> [Die Aufgabe]:
Schreib bitte die Stelle aus dem Auszug über Afghanistan von "Die Forderung, das" bis einschließlich "zentralstaatliche Programme umzugestalten." noch einmal ab und ersetze dabei "Invasion" durch "Intervention".

Die Forderung, das afghanische Volk müsse endlich die Gelegenheit haben, ohne Einmischung von außen seine Zukunft selbst bestimmen zu können, ist sehr ernst zu nehmen. Schon die Politik der demokratischen Volkspartei Afghanistans vor der Invasion ist gescheitert, weil sie versuchte, ein durch traditionelle, frühstaatliche Gesellschaftsstrukturen bestimmtes Land durch zentralstaatliche Programme umzugestalten.
Die damals und offensichtlich auch bei der Invasion unterschätzten hergebrachten Strukturen und Normen sind bis heute die entscheidenden Quellen des Widerstandes, der in Afghanistan eine lange Tradition hat. Von dieser Realität müssen alle politischen Lösungen ausgehen, zwischen wem auch immer sie ausgehandelt werden. Die Mehrheit der Afghanen wird sich nicht mit einer Lösung zufriedengeben, die nicht von eben dieser Mehrheit akzeptiert werden kann.

> [Ausgangsdaten]:
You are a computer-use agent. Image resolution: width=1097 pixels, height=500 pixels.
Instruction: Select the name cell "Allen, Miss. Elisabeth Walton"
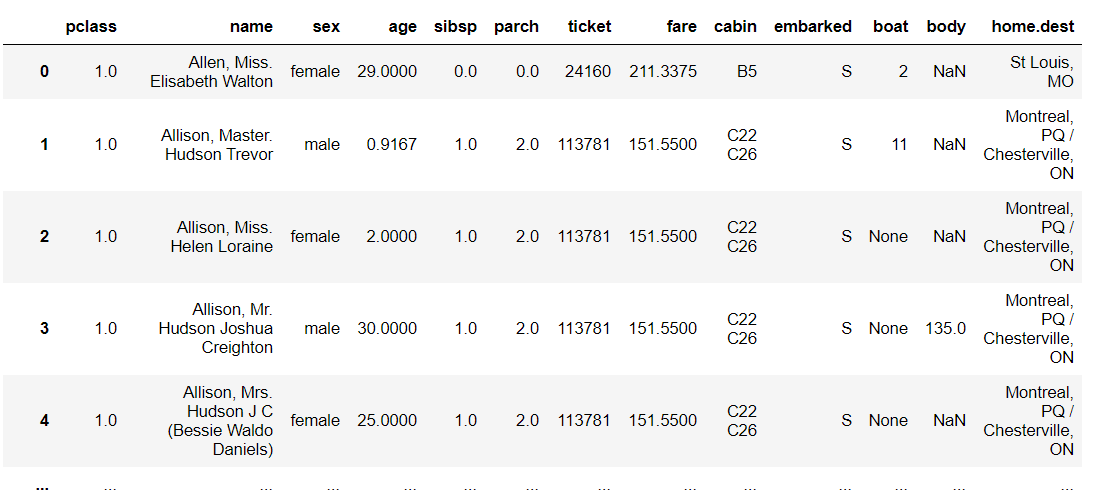[212, 72]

> [Gelöste Aufgabe]:
Die Forderung, das afghanische Volk müsse endlich die Gelegenheit haben, ohne Einmischung von außen seine Zukunft selbst bestimmen zu können, ist sehr ernst zu nehmen. Schon die Politik der demokratischen Volkspartei Afghanistans vor der Intervention ist gescheitert, weil sie versuchte, ein durch traditionelle, frühstaatliche Gesellschaftsstrukturen bestimmtes Land durch zentralstaatliche Programme umzugestalten.